Iran names winner in Holocaust contest

Teheran regime's attitude is paving way for genocide, Yad Vashem warns.

Yad Vashem on Thursday lambasted Iran's embrace of anti-Semitism and Holocaust denial, and urged the rest of the world to "take seriously" the Islamic Republic's provocations and genocidal threats. The remarks by Israel's Holocaust center came a day after Iran announced the winner of its Holocaust cartoon exhibition, which has been widely condemned. The winner, Abdollah Derkaoui of Morocco, received $12,000 for his work depicting an Israeli crane piling large cement blocks on the security barrier, and gradually obscuring Jerusalem's Al-Aksa Mosque.
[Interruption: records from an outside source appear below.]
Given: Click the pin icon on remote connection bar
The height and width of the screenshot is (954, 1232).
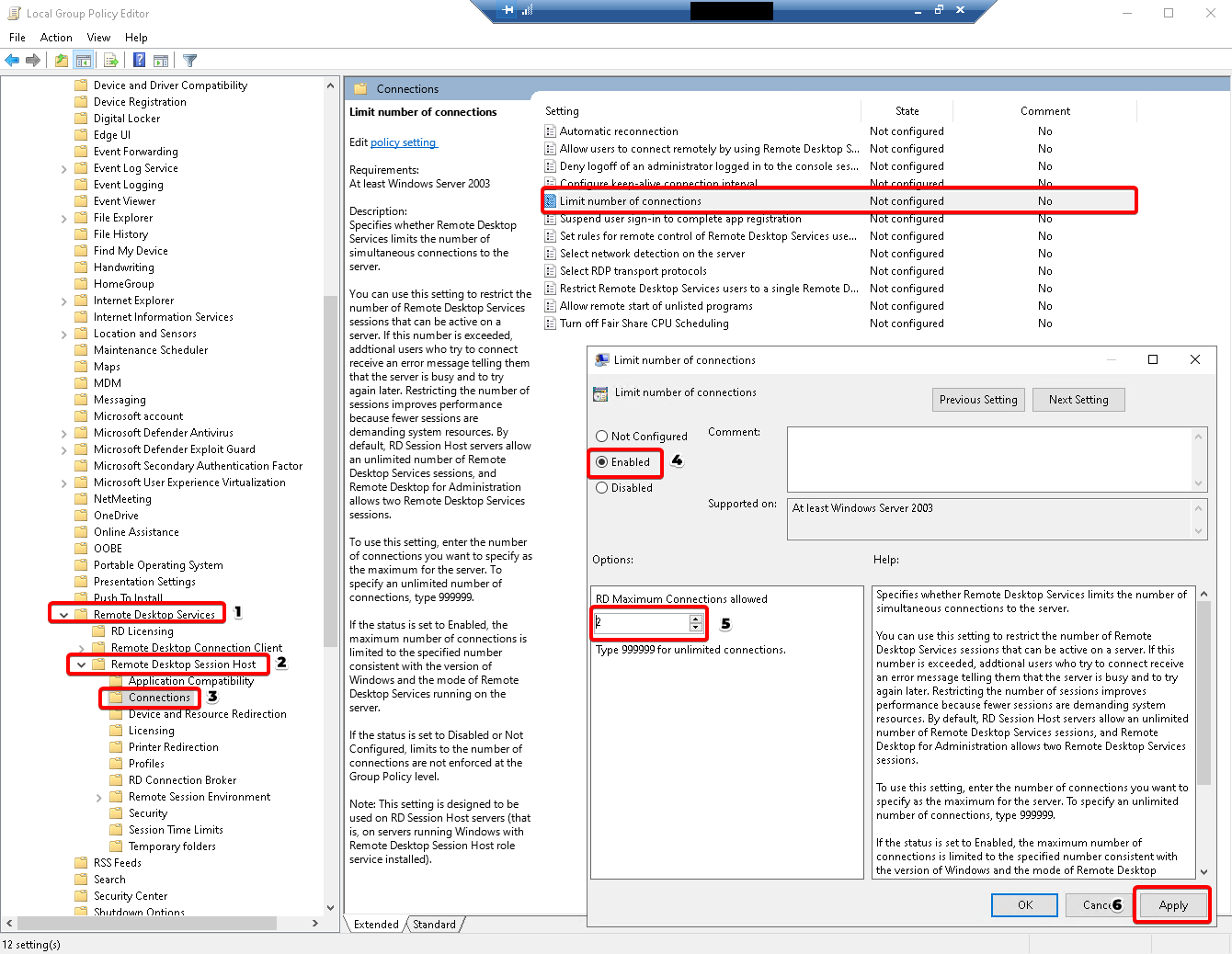Looking at the screenshot, I should coord(508,10).
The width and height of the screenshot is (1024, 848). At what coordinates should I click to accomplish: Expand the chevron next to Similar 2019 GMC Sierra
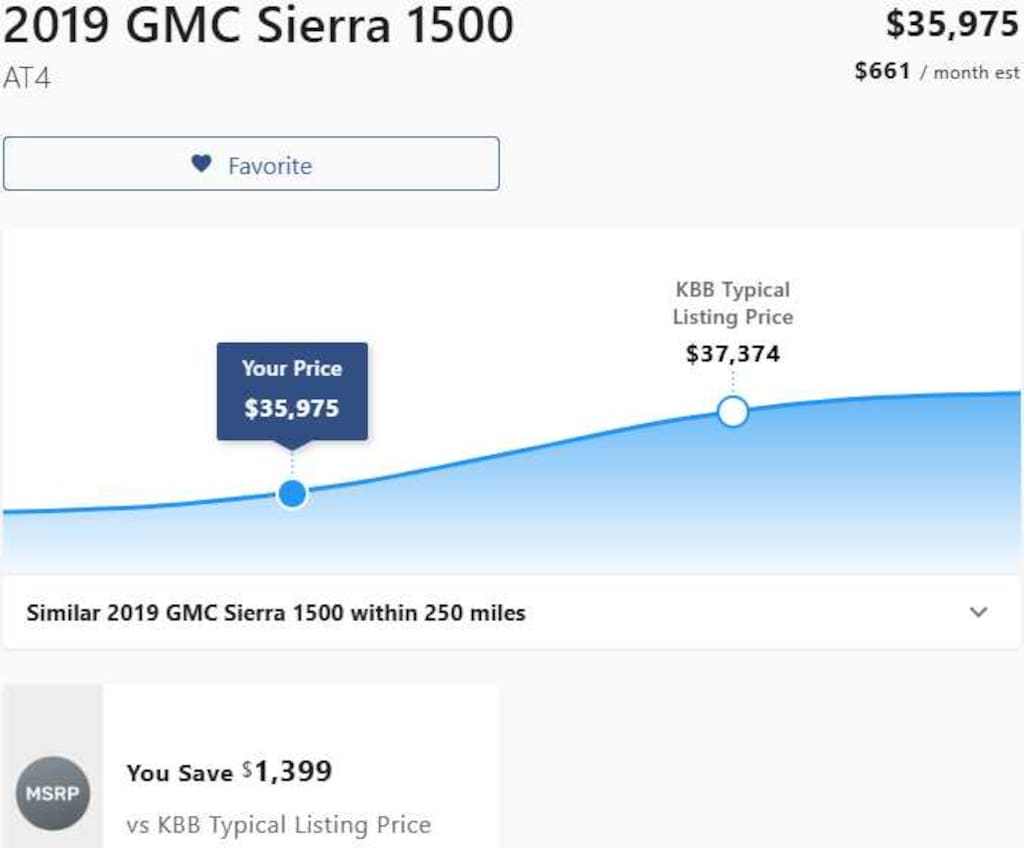pos(979,612)
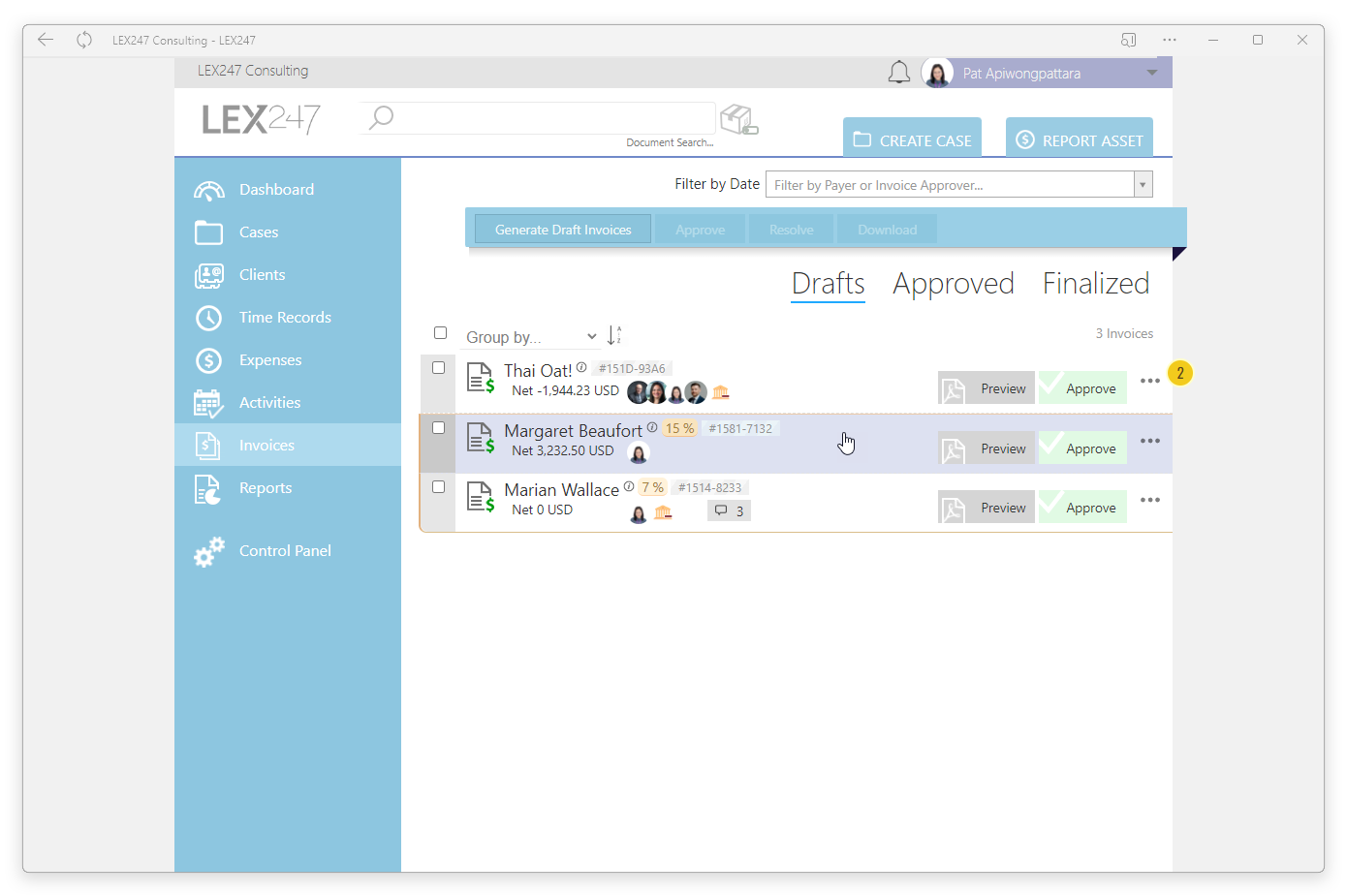The height and width of the screenshot is (896, 1347).
Task: Approve the Margaret Beaufort invoice
Action: point(1083,448)
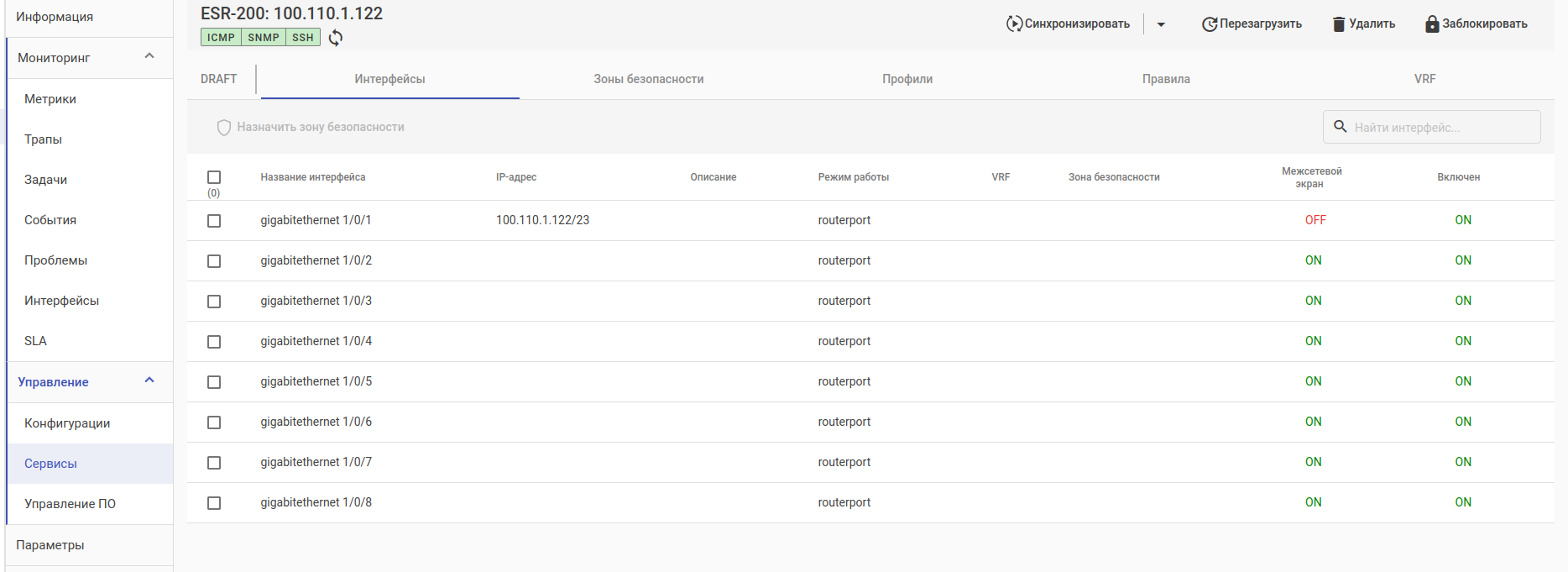Click the Reboot device icon

pos(1209,24)
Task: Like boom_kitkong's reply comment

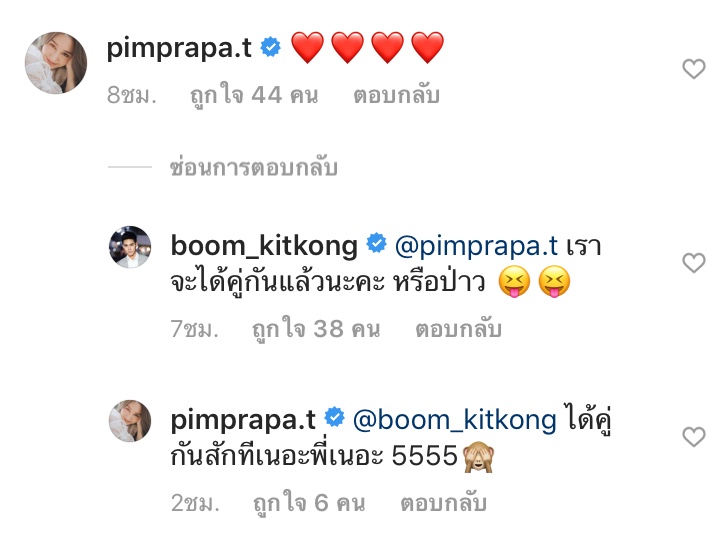Action: pos(694,263)

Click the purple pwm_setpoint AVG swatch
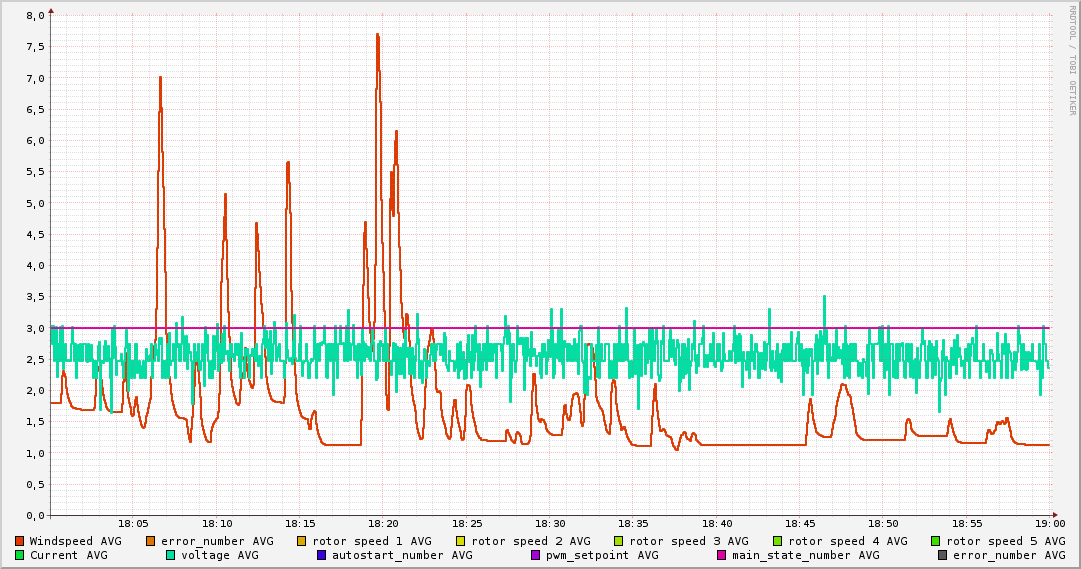(x=536, y=555)
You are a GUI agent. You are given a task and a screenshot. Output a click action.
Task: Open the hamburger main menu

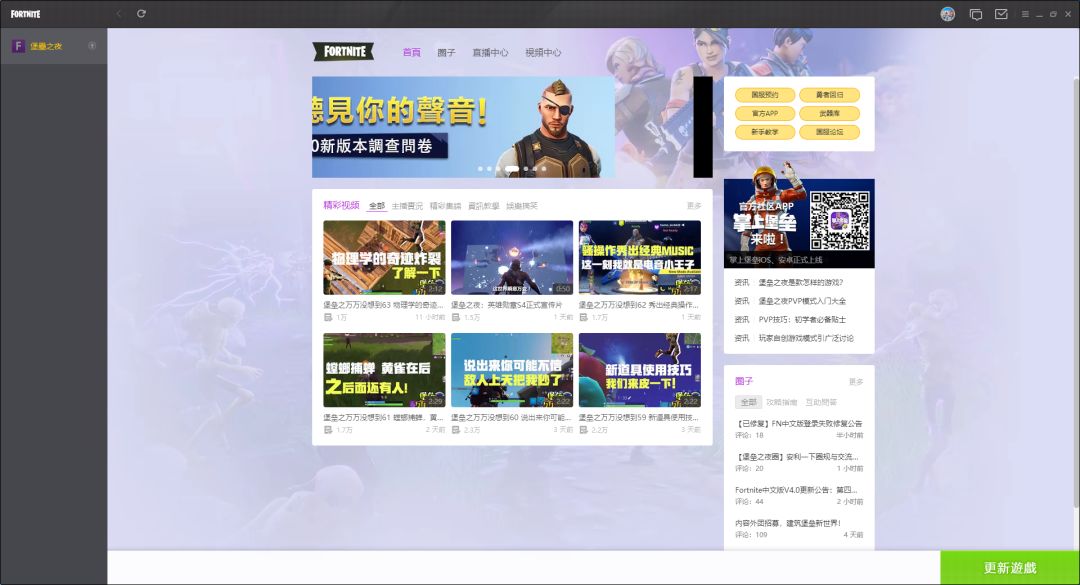pyautogui.click(x=1025, y=14)
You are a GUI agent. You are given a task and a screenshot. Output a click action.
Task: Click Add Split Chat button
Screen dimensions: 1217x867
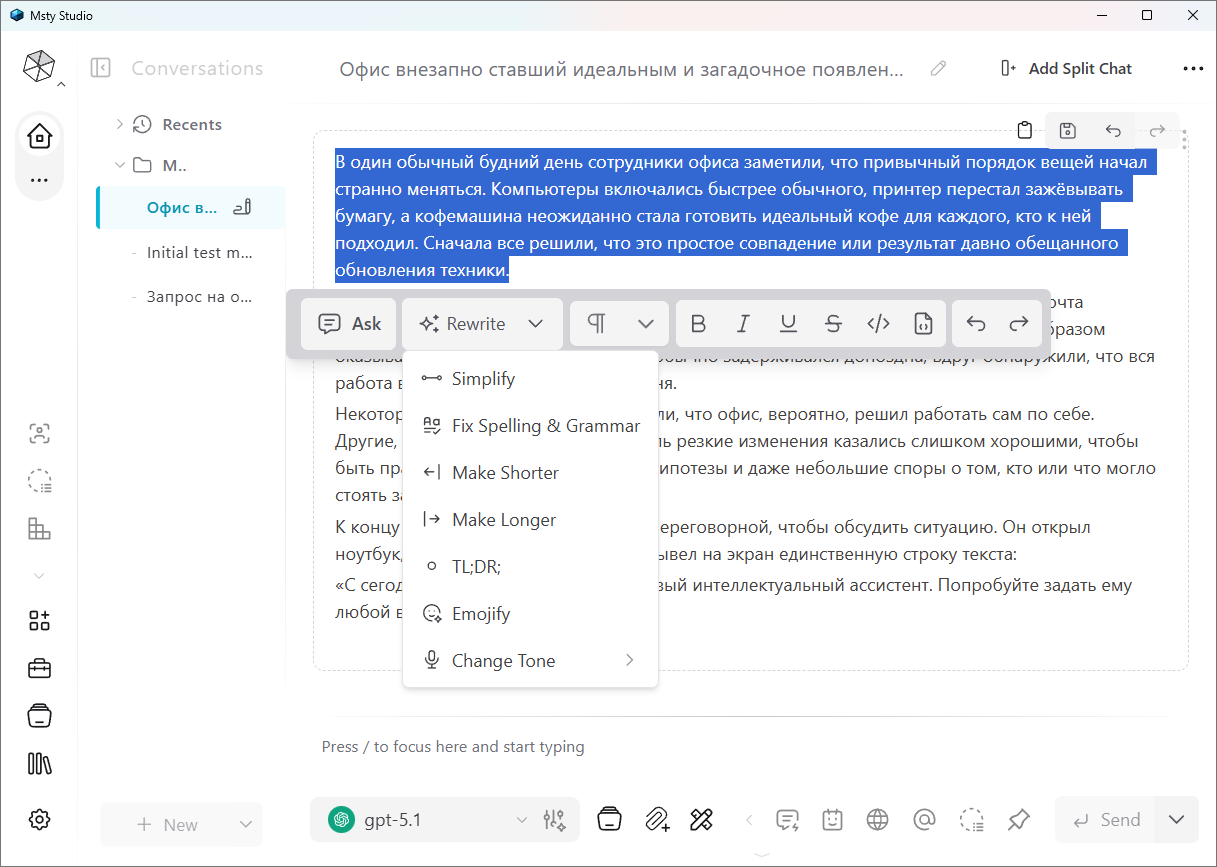point(1066,68)
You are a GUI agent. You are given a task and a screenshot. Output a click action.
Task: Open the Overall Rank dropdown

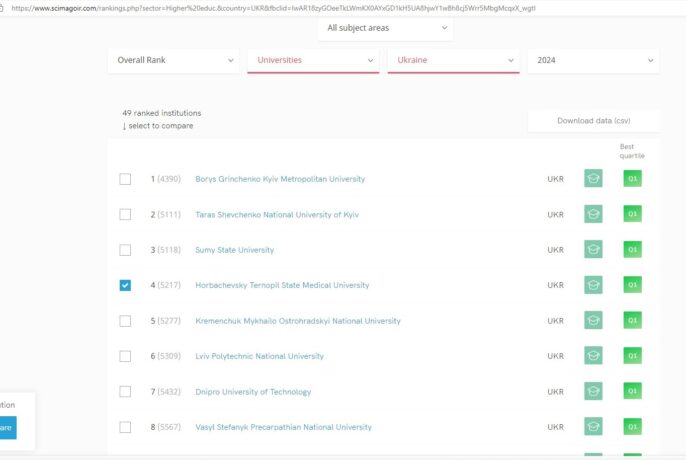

A picture of the Auschwitz concentration camp appears on the wall. "That the contest was held in Iran, a country whose leader has made Holocaust denial his mantra while brazenly calling for genocide and simultaneously pursuing nuclear capabilities, demonstrates yet again the need for the world to take these provocations seriously," a Yad Vashem representative said. "The contest is nothing more than a platform for hate." "The exhibit not only is horrific propaganda that supports Holocaust denial, it also paves the road to justifying genocide of the Jews in Israel," said chairman of the Yad Vashem Council and Holocaust survivor Yosef (Tommy) Lapid. The cartoon fair was initiated by Iran "as a test of Western tolerance" in response to last year's caricature of the Prophet Muhammad in a Danish newspaper, which sparked worldwide Muslim outrage and a wave of violence. "Palestinians have been victims of a deceptive history by Zionists," Iran's Culture Minister Hossein Saffar Harandi was quoted as saying by the Kayhan conservative daily on Thursday. "The cartoonists expressed their hate against oppressors and their love toward (Palestinian) victims in their works," the culture minister said. The joint second-place winner in the contest, a French artist named A. Chard, who shared a $8,000 prize with Brazilian Carlos Latuff, depicted the Nazi gas chambers as a myth. The exhibition, which opened in August, included more than 200 cartoons from around the world. Iranian President Mahmoud Ahmadinejad has called the Holocaust a "myth," and said that Israel should be wiped off the map. AP contributed to this report.